III.- El thema decidendum de esta Alzada quedó circunscripto a determinar: a) la atribución de responsabilidad por los hechos acaecidos; y b) en su caso, la procedencia y cuantía de los diversos rubros indemnizatorios materia de agravio. Antes de ingresar a la cuestión de fondo, es menester efectuar una advertencia preliminar: en el estudio y análisis de los agravios he de seguir el rumbo de la Corte Federal y de la buena doctrina interpretativa. En efecto, claro está que los jueces no están obligados a analizar todas y cada una de las argumentaciones de las partes, sino tan sólo aquéllas que sean conducentes y posean relevancia para decidir el caso (ver CSJN, “Fallos”: 258:304; 262:222; 265:301; 272:225; Fassi Yañez, “Código Procesal Civil y Comercial de la Nación, Comentado, Anotado y Concordado”, T° I, pág. 825; Fenocchieto Arazi. “Código Procesal Civil y Comercial de la Nación. Comentado y Anotado”, T 1, pág. 620). Asimismo, en sentido análogo, tampoco es obligación del juzgador ponderar todas las pruebas agregadas, sino únicamente las que estime apropiadas para resolver el conflicto (art. 386, in fine, del ritual; CSJN, “Fallos”: 274:113; 280:3201; 144:611).

IV.a. 1.- Tras un detenido análisis de la causa, desde ya adelanto que el planteo de las encartadas, referido a que no se encuentra acreditado en autos el carácter de pasajera de la pretensora, no tendrá favorable acogida.
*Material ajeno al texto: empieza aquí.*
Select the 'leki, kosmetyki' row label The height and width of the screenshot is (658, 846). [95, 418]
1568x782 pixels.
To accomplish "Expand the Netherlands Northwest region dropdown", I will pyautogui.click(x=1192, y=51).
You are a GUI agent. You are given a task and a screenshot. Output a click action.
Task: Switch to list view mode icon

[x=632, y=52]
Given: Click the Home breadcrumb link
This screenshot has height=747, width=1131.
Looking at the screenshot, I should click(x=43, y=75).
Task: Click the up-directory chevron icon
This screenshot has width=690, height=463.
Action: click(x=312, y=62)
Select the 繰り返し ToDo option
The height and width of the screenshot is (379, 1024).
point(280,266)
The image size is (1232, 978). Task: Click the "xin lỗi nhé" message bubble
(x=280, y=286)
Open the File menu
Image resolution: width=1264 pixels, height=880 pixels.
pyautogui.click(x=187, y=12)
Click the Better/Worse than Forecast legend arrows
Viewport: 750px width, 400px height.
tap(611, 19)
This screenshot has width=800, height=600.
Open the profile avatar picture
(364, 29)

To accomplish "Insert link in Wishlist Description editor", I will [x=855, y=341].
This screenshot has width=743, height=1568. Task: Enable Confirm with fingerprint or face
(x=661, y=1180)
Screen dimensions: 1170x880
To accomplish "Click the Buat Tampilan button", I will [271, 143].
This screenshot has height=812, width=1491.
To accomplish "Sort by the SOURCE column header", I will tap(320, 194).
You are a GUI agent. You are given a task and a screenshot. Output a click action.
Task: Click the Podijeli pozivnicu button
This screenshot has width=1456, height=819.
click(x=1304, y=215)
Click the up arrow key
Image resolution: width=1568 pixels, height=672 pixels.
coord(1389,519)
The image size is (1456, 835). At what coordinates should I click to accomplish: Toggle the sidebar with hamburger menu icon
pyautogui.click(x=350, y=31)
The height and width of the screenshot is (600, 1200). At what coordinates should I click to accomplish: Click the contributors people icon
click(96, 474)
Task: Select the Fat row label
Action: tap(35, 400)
En primer lugar, cabe destacar que a f. 3 luce glosada la fotocopia del boleto expedido por la empresa demandada, que acredita el contrato de transporte celebrado entre las partes. Sobre el punto, -y sin perjuicio de lo expresado por el magistrado que me precedió a f. 352 vta.- diré que la mera negación de la empresa no importa automáticamente la descalificación del instrumento mencionado. En primer lugar, porque presenta signos exteriores de autenticidad sobre la autoría del documento por el demandado según las reglas generales de experiencia (arts., 163 inc. 5 , 377 y 386 del CPCCN) como ser la empresa explotadora del servicio, la fecha en que fue adquirido, y el recorrido denunciado. Por otra parte, permite presumir -por tratarse de un documento al portador- que entró en posesión el mismo por medios legítimos. Si el transporte de trenes determina la emisión de tales constancias al portador, el transportista debe aceptar como principio que prueba la relación contractual a menos que demuestre lo contrario (en igual sentido, C.N.Fed. Civil y Com., sala I, 2/6/87 “Rodríguez de Gómez c/ Empresa de Ferrocarriles”, LL 1988 C p. 518, citado por Sagarna, Fernando A. “Responsabilidad civil por el transporte terrestre de personas” Editorial Depalma, Bs. As. 1997, pág. 229). En este sentido, y desde el costado dinámico de la carga probatoria, la parte que se hallaba en la mejor situación para demostrar la falta de autenticidad del pasaje era la empresa accionada, lo que no aconteció en el caso. Así, queda descartado el argumento de la quejosa sobre el particular.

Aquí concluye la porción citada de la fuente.